GOAL OF THE EXERCISE: Reproduce nothing beyond the line containing "Task: Click the cloud". From the first line of the data below down to it, copy each line exactly, without the pictures.

Screenshot grounding data:
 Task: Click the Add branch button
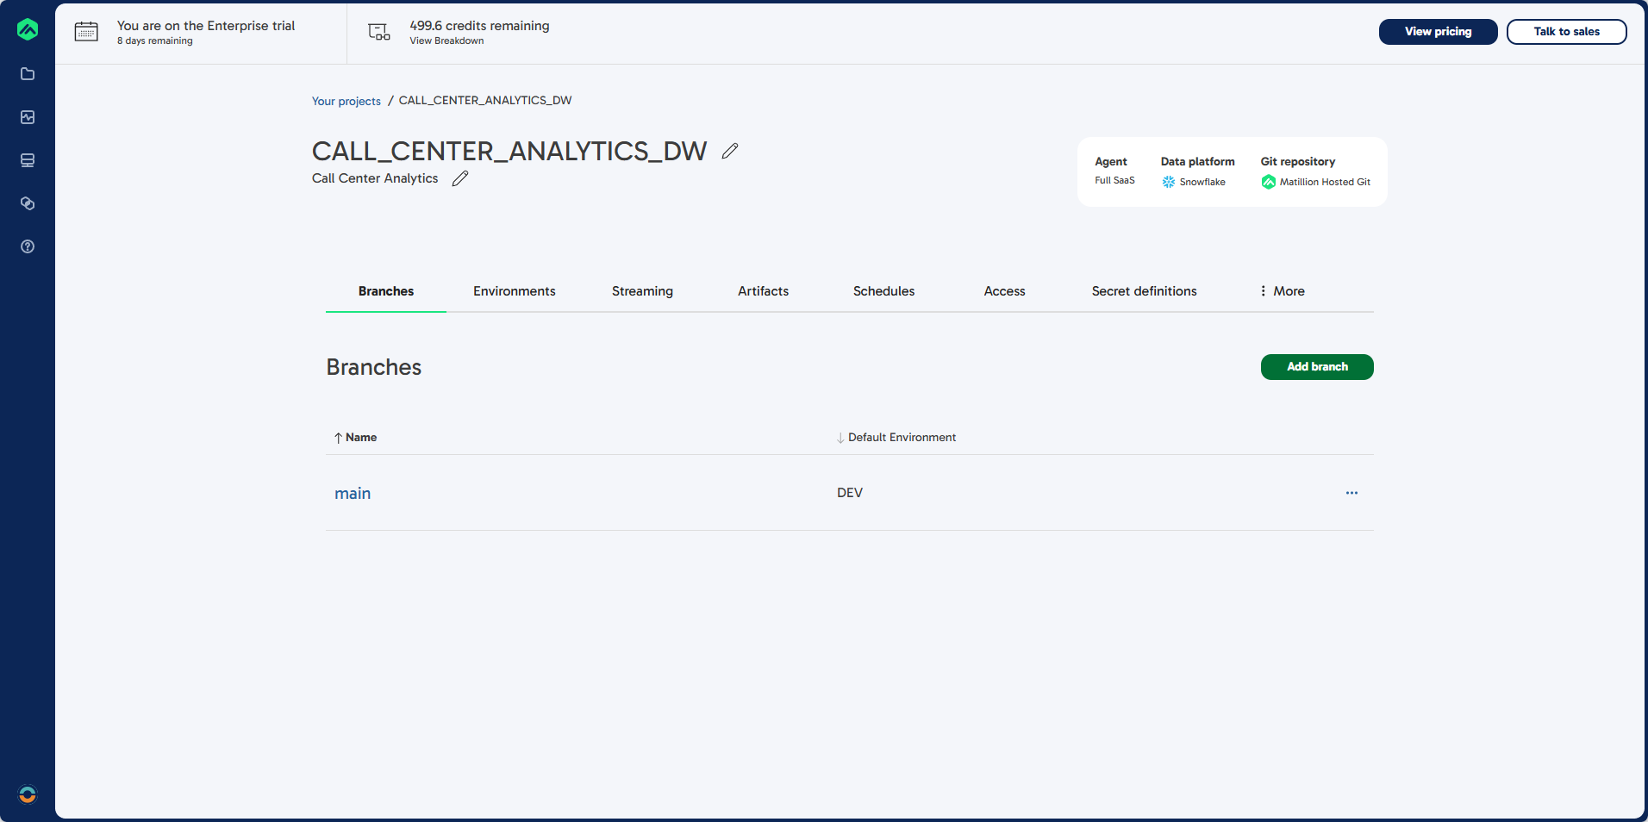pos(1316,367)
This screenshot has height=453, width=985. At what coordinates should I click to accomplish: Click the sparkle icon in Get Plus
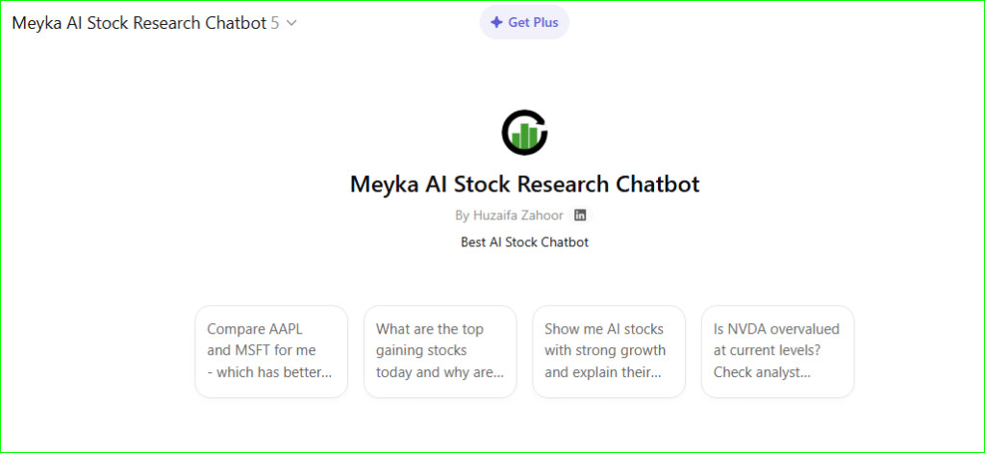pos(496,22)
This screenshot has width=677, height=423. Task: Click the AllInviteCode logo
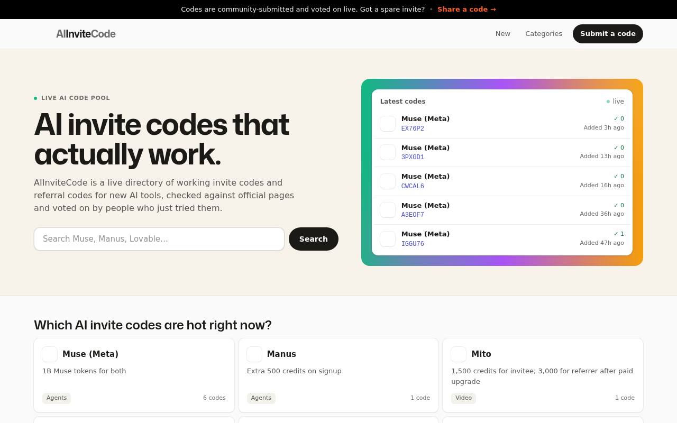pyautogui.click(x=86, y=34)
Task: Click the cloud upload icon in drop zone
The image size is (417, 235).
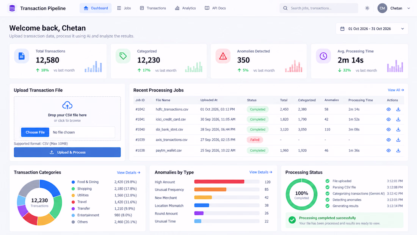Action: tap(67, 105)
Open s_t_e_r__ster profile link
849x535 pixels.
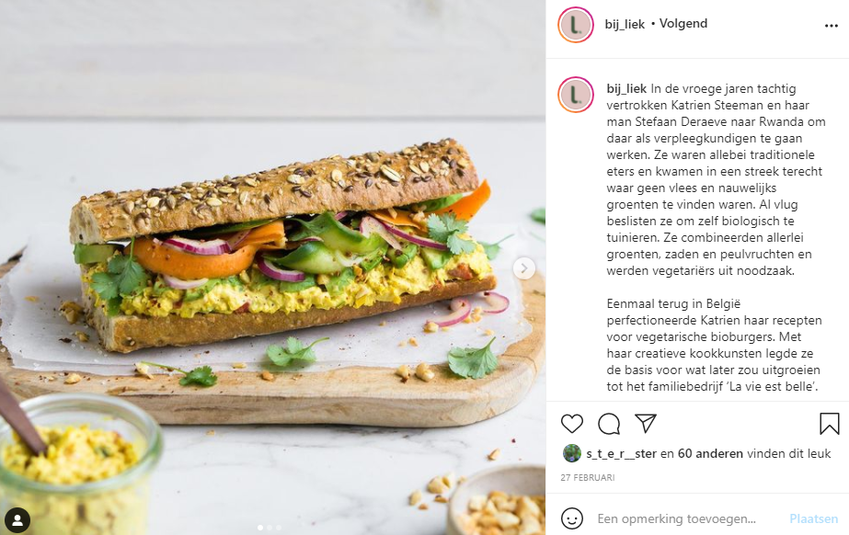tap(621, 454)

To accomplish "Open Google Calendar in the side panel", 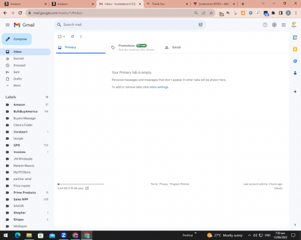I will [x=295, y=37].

EXERCISE ANSWER:
 Task: Click the Add branch button
pos(1316,367)
This screenshot has height=453, width=985. At what coordinates should I click to accomplish: Click the sparkle icon in Get Plus
pos(496,22)
This screenshot has width=677, height=423. Task: Click the AllInviteCode logo
pyautogui.click(x=86, y=34)
Task: Click the cloud upload icon in drop zone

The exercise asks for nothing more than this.